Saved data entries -
====

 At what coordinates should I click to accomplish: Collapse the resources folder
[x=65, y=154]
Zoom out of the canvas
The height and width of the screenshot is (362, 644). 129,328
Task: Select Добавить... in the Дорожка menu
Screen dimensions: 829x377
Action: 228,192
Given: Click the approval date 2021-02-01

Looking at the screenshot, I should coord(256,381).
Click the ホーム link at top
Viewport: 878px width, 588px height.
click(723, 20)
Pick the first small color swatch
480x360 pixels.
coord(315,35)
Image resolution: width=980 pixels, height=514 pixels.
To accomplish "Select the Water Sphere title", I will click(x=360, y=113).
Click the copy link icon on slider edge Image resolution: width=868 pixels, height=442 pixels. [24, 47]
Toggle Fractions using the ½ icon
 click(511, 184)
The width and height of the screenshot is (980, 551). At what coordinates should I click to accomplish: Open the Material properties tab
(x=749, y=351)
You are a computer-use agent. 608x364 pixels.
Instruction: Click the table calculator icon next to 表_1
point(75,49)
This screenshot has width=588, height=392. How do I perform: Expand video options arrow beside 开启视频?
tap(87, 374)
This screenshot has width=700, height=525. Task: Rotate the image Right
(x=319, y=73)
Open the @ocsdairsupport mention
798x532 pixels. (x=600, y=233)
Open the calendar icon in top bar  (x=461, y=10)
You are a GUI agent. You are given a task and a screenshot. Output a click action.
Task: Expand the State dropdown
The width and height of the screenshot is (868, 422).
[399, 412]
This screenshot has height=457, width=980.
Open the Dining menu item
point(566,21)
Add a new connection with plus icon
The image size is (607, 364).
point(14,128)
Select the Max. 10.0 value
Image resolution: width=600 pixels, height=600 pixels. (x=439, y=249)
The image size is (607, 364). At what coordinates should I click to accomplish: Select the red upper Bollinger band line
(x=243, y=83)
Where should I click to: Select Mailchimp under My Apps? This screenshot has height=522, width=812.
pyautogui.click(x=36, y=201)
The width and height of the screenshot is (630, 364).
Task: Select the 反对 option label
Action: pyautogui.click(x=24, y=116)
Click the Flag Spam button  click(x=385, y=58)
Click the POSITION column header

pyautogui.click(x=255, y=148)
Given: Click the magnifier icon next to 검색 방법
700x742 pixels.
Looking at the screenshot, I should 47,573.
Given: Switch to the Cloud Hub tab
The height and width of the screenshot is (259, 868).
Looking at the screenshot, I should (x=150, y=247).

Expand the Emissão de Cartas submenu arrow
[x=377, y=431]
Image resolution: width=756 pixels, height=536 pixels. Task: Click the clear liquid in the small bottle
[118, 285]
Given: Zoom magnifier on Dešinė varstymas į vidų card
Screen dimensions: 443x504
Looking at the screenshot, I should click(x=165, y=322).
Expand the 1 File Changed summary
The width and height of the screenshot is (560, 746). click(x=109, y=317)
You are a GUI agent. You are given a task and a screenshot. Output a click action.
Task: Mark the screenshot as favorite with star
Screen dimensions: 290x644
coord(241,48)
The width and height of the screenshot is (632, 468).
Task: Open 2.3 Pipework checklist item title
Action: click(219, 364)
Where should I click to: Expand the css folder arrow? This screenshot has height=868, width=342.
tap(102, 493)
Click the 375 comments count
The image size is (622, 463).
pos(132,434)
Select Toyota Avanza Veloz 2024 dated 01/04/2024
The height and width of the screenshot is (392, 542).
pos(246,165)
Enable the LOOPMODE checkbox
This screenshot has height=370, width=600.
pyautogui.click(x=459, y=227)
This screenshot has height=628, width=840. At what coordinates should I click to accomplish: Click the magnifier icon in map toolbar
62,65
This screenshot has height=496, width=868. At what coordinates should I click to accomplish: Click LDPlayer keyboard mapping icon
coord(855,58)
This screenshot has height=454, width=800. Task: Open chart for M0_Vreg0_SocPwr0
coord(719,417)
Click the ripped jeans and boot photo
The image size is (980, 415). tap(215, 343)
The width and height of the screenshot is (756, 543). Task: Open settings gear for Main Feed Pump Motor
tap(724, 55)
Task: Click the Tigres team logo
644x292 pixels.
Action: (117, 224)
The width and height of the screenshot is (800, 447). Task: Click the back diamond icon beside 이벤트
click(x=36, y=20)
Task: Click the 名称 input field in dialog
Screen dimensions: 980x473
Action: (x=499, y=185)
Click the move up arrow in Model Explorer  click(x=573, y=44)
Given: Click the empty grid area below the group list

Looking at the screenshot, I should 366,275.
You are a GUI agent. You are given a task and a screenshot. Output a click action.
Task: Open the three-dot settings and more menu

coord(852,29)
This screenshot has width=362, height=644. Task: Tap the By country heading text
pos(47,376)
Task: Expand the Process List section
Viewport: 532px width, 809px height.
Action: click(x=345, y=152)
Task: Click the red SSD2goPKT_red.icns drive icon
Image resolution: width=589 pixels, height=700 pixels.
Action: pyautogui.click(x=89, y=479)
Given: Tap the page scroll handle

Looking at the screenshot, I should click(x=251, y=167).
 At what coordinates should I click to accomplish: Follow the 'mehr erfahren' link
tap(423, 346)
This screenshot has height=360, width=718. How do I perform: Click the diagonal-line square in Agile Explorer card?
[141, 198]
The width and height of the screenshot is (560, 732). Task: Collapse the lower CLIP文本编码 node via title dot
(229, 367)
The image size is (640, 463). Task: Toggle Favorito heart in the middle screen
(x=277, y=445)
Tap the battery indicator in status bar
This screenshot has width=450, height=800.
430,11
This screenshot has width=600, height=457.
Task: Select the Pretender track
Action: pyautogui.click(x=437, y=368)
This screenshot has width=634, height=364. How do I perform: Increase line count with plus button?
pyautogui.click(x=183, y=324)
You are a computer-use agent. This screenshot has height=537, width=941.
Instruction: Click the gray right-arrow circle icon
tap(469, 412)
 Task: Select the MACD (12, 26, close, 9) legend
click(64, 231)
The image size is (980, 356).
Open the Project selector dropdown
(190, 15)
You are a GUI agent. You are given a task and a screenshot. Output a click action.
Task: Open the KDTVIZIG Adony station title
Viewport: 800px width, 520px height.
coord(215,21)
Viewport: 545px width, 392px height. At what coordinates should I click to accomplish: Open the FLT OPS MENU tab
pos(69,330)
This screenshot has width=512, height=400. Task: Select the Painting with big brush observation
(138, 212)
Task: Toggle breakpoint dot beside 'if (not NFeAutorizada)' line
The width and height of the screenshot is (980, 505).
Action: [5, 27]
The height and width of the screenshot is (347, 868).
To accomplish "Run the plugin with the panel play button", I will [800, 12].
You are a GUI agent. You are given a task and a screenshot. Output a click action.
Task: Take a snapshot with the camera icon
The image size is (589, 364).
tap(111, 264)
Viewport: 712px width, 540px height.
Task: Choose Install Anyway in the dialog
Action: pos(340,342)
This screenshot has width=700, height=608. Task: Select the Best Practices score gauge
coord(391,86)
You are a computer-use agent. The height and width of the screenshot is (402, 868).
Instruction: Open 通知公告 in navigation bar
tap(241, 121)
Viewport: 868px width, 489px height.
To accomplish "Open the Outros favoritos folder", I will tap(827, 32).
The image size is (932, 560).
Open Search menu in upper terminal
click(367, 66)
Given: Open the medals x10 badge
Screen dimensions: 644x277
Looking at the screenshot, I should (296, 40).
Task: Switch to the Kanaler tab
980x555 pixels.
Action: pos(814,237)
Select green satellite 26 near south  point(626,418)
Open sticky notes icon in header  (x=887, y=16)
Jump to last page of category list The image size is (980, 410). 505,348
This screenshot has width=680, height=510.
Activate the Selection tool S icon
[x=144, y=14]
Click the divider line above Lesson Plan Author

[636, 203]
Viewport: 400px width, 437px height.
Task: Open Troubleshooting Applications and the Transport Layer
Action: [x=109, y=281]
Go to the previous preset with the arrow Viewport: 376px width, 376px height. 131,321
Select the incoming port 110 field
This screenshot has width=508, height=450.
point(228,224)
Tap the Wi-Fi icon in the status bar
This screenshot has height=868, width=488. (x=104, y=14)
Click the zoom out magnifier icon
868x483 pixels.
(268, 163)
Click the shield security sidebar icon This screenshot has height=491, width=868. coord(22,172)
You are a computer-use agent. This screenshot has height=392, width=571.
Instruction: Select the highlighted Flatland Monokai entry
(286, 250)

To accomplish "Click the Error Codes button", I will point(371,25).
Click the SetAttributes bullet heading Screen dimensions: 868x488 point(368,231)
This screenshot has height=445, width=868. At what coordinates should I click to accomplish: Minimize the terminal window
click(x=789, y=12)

====

Instructions for the task -
Give back, exactly as written, the stretch from the line with "The width and height of the screenshot is (980, 551)." through the line with "You are a computer-use agent. 608x364 pixels.", and no other lines from the records above.

Solution to this exercise -
The width and height of the screenshot is (980, 551). At what coordinates should I click to accomplish: Open the Material properties tab
(x=749, y=351)
You are a computer-use agent. 608x364 pixels.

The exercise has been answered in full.